Return each record exactly as it appears, so that nothing is dropped or altered.
○ ○ ○ ○ ○ ○ ○
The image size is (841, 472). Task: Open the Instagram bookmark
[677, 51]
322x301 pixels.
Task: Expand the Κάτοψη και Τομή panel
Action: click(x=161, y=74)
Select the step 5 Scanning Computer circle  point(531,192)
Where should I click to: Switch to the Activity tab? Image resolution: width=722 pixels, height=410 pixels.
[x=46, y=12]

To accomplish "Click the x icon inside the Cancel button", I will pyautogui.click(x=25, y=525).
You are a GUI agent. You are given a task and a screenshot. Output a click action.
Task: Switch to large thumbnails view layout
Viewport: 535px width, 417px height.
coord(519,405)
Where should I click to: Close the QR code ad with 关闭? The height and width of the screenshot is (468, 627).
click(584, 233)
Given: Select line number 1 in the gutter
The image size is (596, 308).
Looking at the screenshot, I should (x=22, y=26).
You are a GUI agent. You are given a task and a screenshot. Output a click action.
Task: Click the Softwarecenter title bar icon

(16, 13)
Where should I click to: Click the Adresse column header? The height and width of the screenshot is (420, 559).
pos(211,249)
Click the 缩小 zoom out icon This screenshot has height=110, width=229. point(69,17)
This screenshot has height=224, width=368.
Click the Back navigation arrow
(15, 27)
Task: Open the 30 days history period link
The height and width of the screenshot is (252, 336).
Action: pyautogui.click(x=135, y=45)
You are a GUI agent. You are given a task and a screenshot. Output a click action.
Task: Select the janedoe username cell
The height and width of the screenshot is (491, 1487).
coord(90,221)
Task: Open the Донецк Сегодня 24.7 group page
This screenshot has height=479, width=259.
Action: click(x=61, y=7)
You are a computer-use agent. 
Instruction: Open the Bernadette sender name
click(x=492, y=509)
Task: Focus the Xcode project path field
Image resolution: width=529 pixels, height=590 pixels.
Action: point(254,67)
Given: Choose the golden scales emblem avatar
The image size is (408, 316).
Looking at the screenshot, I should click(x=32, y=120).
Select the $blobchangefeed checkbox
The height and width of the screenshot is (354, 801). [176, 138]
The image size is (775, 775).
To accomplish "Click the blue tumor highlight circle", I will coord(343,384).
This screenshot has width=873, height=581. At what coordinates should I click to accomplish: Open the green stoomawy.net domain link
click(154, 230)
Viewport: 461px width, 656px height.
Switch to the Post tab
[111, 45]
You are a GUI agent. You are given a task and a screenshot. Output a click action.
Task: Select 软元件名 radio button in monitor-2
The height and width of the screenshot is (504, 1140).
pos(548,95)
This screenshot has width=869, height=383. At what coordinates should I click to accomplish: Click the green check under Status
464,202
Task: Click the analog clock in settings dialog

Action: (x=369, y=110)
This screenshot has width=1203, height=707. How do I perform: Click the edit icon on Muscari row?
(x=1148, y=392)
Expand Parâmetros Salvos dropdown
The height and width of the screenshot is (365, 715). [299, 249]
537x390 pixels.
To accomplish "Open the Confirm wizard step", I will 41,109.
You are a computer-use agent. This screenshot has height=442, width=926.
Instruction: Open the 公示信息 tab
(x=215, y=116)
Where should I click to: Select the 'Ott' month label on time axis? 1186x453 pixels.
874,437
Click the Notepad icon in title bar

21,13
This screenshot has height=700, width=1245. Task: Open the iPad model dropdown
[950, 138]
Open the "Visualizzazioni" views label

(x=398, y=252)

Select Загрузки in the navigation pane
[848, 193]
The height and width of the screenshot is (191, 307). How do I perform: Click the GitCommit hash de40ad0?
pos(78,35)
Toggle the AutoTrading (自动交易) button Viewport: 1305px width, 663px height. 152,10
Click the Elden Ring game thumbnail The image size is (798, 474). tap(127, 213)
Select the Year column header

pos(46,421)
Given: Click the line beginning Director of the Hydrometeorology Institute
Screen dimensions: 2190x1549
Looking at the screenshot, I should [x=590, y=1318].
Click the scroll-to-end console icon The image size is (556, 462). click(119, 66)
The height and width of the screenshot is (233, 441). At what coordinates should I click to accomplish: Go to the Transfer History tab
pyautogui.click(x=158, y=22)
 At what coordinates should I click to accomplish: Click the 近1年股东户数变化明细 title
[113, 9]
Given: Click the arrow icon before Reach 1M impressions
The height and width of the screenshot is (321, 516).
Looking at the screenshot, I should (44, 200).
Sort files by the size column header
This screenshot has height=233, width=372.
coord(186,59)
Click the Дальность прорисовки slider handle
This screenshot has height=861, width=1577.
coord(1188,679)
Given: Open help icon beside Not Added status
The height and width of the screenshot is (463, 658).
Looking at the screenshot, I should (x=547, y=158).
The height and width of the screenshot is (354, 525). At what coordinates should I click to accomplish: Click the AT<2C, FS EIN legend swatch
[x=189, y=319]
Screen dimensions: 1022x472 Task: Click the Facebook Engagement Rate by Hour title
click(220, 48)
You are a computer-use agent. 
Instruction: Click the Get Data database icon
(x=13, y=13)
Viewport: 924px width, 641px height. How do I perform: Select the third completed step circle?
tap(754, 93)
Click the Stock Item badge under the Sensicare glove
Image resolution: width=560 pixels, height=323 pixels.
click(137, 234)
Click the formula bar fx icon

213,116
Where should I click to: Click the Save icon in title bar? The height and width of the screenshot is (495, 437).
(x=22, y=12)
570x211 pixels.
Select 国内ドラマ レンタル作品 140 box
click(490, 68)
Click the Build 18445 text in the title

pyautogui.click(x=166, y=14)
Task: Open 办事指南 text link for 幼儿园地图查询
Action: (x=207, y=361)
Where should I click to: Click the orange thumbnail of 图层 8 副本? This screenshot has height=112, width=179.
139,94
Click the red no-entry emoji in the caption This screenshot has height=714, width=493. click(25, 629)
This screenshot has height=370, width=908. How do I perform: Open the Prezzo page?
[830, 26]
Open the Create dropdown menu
○ ○ ○ ○ ○ ○ ○
TASK RESULT:
The image size is (841, 472). Task: Open the Instagram bookmark
[677, 51]
322x301 pixels.
Task: Expand the Κάτοψη και Τομή panel
Action: click(x=161, y=74)
Select the step 5 Scanning Computer circle  point(531,192)
Where should I click to: Switch to the Activity tab? Image resolution: width=722 pixels, height=410 pixels.
[x=46, y=12]

To accomplish "Click the x icon inside the Cancel button", I will pyautogui.click(x=25, y=525).
You are a GUI agent. You are given a task and a screenshot. Output a click action.
Task: Switch to large thumbnails view layout
Viewport: 535px width, 417px height.
coord(519,405)
Where should I click to: Close the QR code ad with 关闭? The height and width of the screenshot is (468, 627).
click(584, 233)
Given: Select line number 1 in the gutter
The image size is (596, 308).
Looking at the screenshot, I should (x=22, y=26).
You are a GUI agent. You are given a task and a screenshot. Output a click action.
Task: Click the Softwarecenter title bar icon

(16, 13)
Where should I click to: Click the Adresse column header? The height and width of the screenshot is (420, 559).
pos(211,249)
Click the 缩小 zoom out icon This screenshot has height=110, width=229. point(69,17)
This screenshot has height=224, width=368.
Click the Back navigation arrow
(15, 27)
Task: Open the 30 days history period link
The height and width of the screenshot is (252, 336).
Action: pyautogui.click(x=135, y=45)
You are a GUI agent. You are given a task and a screenshot. Output a click action.
Task: Select the janedoe username cell
The height and width of the screenshot is (491, 1487).
coord(90,221)
Task: Open the Донецк Сегодня 24.7 group page
This screenshot has height=479, width=259.
Action: click(x=61, y=7)
You are a computer-use agent. 
Instruction: Open the Bernadette sender name
click(x=492, y=509)
Task: Focus the Xcode project path field
Image resolution: width=529 pixels, height=590 pixels.
Action: point(254,67)
Given: Choose the golden scales emblem avatar
The image size is (408, 316).
Looking at the screenshot, I should click(x=32, y=120).
Select the $blobchangefeed checkbox
The height and width of the screenshot is (354, 801). [176, 138]
The image size is (775, 775).
To accomplish "Click the blue tumor highlight circle", I will coord(343,384).
This screenshot has width=873, height=581. At what coordinates should I click to accomplish: Open the green stoomawy.net domain link
click(154, 230)
Viewport: 461px width, 656px height.
Switch to the Post tab
[111, 45]
You are a GUI agent. You are given a task and a screenshot. Output a click action.
Task: Select 软元件名 radio button in monitor-2
The height and width of the screenshot is (504, 1140).
pos(548,95)
This screenshot has width=869, height=383. At what coordinates should I click to accomplish: Click the green check under Status
464,202
Task: Click the analog clock in settings dialog

Action: (x=369, y=110)
This screenshot has width=1203, height=707. How do I perform: Click the edit icon on Muscari row?
(x=1148, y=392)
Expand Parâmetros Salvos dropdown
The height and width of the screenshot is (365, 715). [299, 249]
537x390 pixels.
To accomplish "Open the Confirm wizard step", I will 41,109.
You are a computer-use agent. This screenshot has height=442, width=926.
Instruction: Open the 公示信息 tab
(x=215, y=116)
Where should I click to: Select the 'Ott' month label on time axis? 1186x453 pixels.
874,437
Click the Notepad icon in title bar

21,13
This screenshot has height=700, width=1245. Task: Open the iPad model dropdown
[950, 138]
Open the "Visualizzazioni" views label

(x=398, y=252)

Select Загрузки in the navigation pane
[848, 193]
The height and width of the screenshot is (191, 307). How do I perform: Click the GitCommit hash de40ad0?
pos(78,35)
Toggle the AutoTrading (自动交易) button Viewport: 1305px width, 663px height. 152,10
Click the Elden Ring game thumbnail The image size is (798, 474). tap(127, 213)
Select the Year column header

pos(46,421)
Given: Click the line beginning Director of the Hydrometeorology Institute
Screen dimensions: 2190x1549
Looking at the screenshot, I should [x=590, y=1318].
Click the scroll-to-end console icon The image size is (556, 462). click(119, 66)
The height and width of the screenshot is (233, 441). At what coordinates should I click to accomplish: Go to the Transfer History tab
pyautogui.click(x=158, y=22)
 At what coordinates should I click to accomplish: Click the 近1年股东户数变化明细 title
[113, 9]
Given: Click the arrow icon before Reach 1M impressions
The height and width of the screenshot is (321, 516).
Looking at the screenshot, I should (44, 200).
Sort files by the size column header
This screenshot has height=233, width=372.
coord(186,59)
Click the Дальность прорисовки slider handle
This screenshot has height=861, width=1577.
coord(1188,679)
Given: Open help icon beside Not Added status
The height and width of the screenshot is (463, 658).
Looking at the screenshot, I should (x=547, y=158).
The height and width of the screenshot is (354, 525). At what coordinates should I click to accomplish: Click the AT<2C, FS EIN legend swatch
[x=189, y=319]
Screen dimensions: 1022x472 Task: Click the Facebook Engagement Rate by Hour title
click(220, 48)
You are a computer-use agent. 
Instruction: Click the Get Data database icon
(x=13, y=13)
Viewport: 924px width, 641px height. How do I perform: Select the third completed step circle?
tap(754, 93)
Click the Stock Item badge under the Sensicare glove
Image resolution: width=560 pixels, height=323 pixels.
click(137, 234)
Click the formula bar fx icon

213,116
Where should I click to: Click the Save icon in title bar? The height and width of the screenshot is (495, 437).
(x=22, y=12)
570x211 pixels.
Select 国内ドラマ レンタル作品 140 box
click(490, 68)
Click the Build 18445 text in the title

pyautogui.click(x=166, y=14)
Task: Open 办事指南 text link for 幼儿园地图查询
Action: (x=207, y=361)
Where should I click to: Click the orange thumbnail of 图层 8 副本? This screenshot has height=112, width=179.
139,94
Click the red no-entry emoji in the caption This screenshot has height=714, width=493. click(25, 629)
This screenshot has height=370, width=908. How do I perform: Open the Prezzo page?
[830, 26]
Open the Create dropdown menu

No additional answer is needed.